3.1. Data Description and Comparison between Men and Women

As shown in Table 1, there were significant differences in every respiration pattern parameter and running performance between male and female students. It should be noted that male students took the 1000 m run test, while females took the 800 m run test, so we did not compare their performances. Due to physical differences, we analyzed the data separately for each sex.

3.2. Correlation Test between RR and HRV-RMSSD

There is a significant negative correlation between RR interval and the RMSSD of heart rate variability (HRV) (Figure 6), implying that the higher the respiratory rate, the shorter the RR interval, and the lower the RMSSD value of HRV. This suggests that when the respiratory rate increases, the body’s sympathetic activity increases and parasympathetic activity decreases, which may result in the body being in a higher state of stress. Heart rate variability serves as an important physiological indicator of an individual’s autonomic nervous system function and recovery, which in turn affects exercise performance. Therefore, RR intervals, as a direct reflection of heart rate, can also indirectly reflect exercise performance, thus justifying our use of RR metrics for correlation analysis of exercise data.

3.3. The Linearity Assumption for the Relationship between Respiratory Patterns and Running Performance Is an Important Consideration in Research Studies

For the 50 m sprint time in male students, neither RR2, AM/(AM+TM)2, nor the I/E ratio2 significantly affected the F-value. However, the AM+TM2 treatment led to a significant increase in the F-value (p < 0.05), suggesting that a quadratic model better describes the relationship with AM+TM. Then, we observed a linear relationship between men’s 1000 m run time and 12 min run distance with each parameter of the respiratory pattern.
In female students, the 50 m sprint time had a quadratic relationship with RR and AM + TM, while the 12 min run distance had a quadratic relationship with RR. The remaining relationships between each respiratory pattern parameter and running performance were linear.

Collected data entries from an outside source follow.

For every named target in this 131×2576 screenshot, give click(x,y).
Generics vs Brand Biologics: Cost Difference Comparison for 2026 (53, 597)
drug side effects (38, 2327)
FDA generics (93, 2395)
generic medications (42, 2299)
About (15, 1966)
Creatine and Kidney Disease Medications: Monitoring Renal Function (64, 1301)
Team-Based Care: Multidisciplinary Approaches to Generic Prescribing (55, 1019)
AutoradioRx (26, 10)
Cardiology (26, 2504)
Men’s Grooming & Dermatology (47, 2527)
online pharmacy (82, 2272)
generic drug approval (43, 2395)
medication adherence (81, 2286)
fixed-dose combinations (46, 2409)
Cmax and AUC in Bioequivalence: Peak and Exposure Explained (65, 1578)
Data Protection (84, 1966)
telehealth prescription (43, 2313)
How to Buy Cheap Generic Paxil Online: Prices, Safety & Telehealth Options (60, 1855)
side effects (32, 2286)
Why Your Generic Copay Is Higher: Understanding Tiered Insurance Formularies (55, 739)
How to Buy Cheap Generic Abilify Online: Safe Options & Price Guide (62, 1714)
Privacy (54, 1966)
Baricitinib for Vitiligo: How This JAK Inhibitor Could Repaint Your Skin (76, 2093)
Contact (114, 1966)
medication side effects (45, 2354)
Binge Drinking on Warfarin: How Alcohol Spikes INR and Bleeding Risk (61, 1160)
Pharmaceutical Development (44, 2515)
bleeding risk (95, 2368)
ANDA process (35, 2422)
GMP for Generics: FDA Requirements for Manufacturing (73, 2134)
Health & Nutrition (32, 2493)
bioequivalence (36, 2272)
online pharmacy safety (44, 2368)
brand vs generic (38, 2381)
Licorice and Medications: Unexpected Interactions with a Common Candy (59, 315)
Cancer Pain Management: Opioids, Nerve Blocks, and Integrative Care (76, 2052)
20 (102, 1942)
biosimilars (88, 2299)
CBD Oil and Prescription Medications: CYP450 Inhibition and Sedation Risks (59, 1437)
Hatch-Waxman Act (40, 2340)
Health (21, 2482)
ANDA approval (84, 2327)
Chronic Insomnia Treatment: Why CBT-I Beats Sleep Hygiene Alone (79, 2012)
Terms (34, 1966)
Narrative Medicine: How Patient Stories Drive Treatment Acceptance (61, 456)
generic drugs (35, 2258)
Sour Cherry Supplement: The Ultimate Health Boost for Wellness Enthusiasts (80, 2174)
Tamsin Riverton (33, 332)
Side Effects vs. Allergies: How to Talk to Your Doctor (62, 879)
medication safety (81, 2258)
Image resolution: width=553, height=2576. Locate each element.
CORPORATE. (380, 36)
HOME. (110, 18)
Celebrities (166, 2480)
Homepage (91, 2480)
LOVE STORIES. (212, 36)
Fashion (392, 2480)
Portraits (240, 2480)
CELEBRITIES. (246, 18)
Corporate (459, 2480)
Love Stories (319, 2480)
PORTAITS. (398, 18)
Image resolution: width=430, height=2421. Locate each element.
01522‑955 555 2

3.4. The Correlation between Respiratory Patterns and Running Performance

The multiple regression analysis for male participants revealed no significant correlation between 50 m sprint outcomes and factors such as age, BMI, RR, AM/(AM+TM), or the I/E ratio. Given the quadratic relationship between AM+TM and the 50 m sprint, AM+TM and its square were used as independent variables against the 50 m sprint time as the dependent variable. However, this model did not prove to be predictive (R2 = 0.046, ANOVA p = 0.083). Similarly, no significant correlations were identified for the 1000 m run with age, RR, AM+TM, AM/(AM+TM), or the I/E ratio. Consequently, the regression analysis did not find a meaningful relationship between men’s running performance and their respiratory patterns, and these results were omitted from the tables.
For female students, as illustrated in Table 2 and Figure 7, the analysis addressed the quadratic relationship between AM+TM and 50 m sprint time, alongside a significant linear relationship with BMI. The multiple regression included age, BMI, AM+TM, and AM+TM2 as independent variables, with 50 m sprint time as the dependent outcome. This revealed that both BMI and AM+TM significantly impacted 50 m sprint times: higher BMI was associated with longer sprint times, whereas a mid-range AM+TM correlated with shorter times. In the 800 m run, a significant correlation was noted with BMI, and a linear relationship emerged with AM/(AM+TM). The analysis underscored that both BMI and AM/(AM+TM) significantly influenced 800 m run times, with higher BMI linked to longer durations and a higher AM/(AM+TM) associated with shorter times. Regarding the 12 min run, no significant correlation with age or BMI was found. However, a linear relationship with all respiratory pattern parameters was observed. A noteworthy positive correlation emerged between the 12 min run distance and AM+TM, indicating that a greater AM+TM is associated with a longer distance covered. No significant relationships were established between other respiratory parameters and running performance among women. This nuanced analysis underscores the complex interplay between respiratory patterns and physical performance, particularly highlighting gender-specific correlations.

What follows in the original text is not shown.